In His darkest hour of preparation for what lies ahead, He turns to His Heavenly Father in heartfelt prayer in the isolation of the Garden of Gethsemane. He only asks that His band of disciples (minus the traitor Judas who has departed to betray Him) offer Him companionship and support in this time of preparation. He charges them to watch and to wait as He goes off to pray alone to His Heavenly Father. These disciples who have made such presumptuous claims of their unwavering loyalty and support; these disciples who have pledged to follow Him even to death, prove to be an utter disappointment as Jesus must grapple alone with His Father over embracing God’s will for what lies ahead.

Hendriksen: It is with profound reverence that one approaches the Gethsemane narrative. Also with due appreciation of the unique character of the event here described. This uniqueness deserves emphasis, for again and again one will hear a person who has passed through a fiery trial refer to this experience as “my Gethsemane.” Better surely is the following poem:

“Joy is a partnership,

Grief weeps alone,

Many guests had Cana,

Gethsemane but One.”

 F. L. Knowles, Grief and Joy

We may see applications to us in terms of need for fervent prayer and to spend time in preparation with our Heavenly Father … but save those applications for another day; that would be trampling on holy ground in a passage where the focus must remain on the unique suffering and agony of our amazing Savior



A. (:32) Charging His Outer Circle of Disciples to Watch and Wait – Allow Him Time for Heart Preparation

“And they came to a place named Gethsemane;

and He said to His disciples, ‘Sit here until I have prayed.’”

Historical present tense used 9 times in this paragraph – inserts the readers into the narrative

Maybe a little before midnight – He will be hanging on the cross in about 12 hours

MacArthur: The name means “oil press,” and referred to a garden filled with olive trees on a slope of the Mt. of Olives. Jesus frequented this spot with the disciples when He wanted to get away from the crowds to pray (cf. Jn 18:1, 2).

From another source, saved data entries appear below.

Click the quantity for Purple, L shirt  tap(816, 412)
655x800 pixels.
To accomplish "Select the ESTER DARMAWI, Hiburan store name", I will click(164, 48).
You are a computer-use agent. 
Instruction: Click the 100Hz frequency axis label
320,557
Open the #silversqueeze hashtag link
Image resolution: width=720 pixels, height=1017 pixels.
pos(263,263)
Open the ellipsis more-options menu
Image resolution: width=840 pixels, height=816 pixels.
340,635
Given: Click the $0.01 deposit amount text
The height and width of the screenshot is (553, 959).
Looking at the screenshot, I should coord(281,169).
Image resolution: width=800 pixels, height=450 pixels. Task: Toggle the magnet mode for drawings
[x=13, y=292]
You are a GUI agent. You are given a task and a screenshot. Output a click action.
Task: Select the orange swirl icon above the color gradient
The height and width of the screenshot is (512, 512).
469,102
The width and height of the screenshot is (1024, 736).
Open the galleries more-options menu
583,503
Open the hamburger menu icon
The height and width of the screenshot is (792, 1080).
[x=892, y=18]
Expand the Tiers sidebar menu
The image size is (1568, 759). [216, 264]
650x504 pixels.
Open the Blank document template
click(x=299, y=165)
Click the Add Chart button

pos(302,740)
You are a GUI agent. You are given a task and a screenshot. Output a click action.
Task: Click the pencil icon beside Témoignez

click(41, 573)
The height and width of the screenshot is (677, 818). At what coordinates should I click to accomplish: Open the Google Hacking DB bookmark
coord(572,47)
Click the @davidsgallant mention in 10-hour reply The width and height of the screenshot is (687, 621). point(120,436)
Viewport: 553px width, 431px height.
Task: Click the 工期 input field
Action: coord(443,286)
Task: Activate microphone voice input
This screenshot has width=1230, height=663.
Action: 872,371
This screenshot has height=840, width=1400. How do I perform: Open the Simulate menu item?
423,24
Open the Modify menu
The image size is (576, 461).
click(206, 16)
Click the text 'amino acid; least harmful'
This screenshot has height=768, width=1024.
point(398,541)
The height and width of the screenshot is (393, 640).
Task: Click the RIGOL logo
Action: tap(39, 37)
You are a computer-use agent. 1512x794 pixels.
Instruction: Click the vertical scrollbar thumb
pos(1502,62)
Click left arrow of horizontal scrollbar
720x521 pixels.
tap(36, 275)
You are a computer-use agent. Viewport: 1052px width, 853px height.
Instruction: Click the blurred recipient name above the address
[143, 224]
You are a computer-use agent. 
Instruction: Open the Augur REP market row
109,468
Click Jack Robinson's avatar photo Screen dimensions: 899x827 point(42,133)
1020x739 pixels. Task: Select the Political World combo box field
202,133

Olive orchard enclosed with a stone wall and having an oil press – quiet and secluded spot; perfect for communion with God in prayer

Don’t just rush life and charge forward without adequate times of private preparation alone with the Heavenly Father

Disciples were very action-oriented; needed to be slowed down by Jesus

Jesus understood His dependence upon His Heavenly Father;

Prayer was the most important and valuable activity He could pursue at such a time as this

B. (:33-34) Charging His Inner Circle of Disciples to Watch and Wait — Support Him in Time of Anguish

1. (:33) Intimate Insight Into Anguish Experienced by Jesus

“And He took with Him Peter and James and John,

and began to be very distressed and troubled.”

an intimacy in his close association with these three strong leaders among the disciples

Inner 3 saw things that the others had not been privileged to see; Mark 5:37 – raising of Jairus’ daughter; Mark 9 – Transfiguration account

Robert Rayburn: Interestingly all three of them had boasted of their mettle, of their fortitude in crisis, and of their willingness to share in the Lord’s suffering

Hiebert: Greatly amazed (cf. 9:15) suggests a feeling of terrified surprise. Jesus had long foreseen His coming death, but now that the shadow of the actual cross fell upon Him, He felt the shuddering horror of the terrible ordeal. It came with stunning effect. Sore troubled denotes His resultant feeling of extreme anxiety, leaving Him confused and restless.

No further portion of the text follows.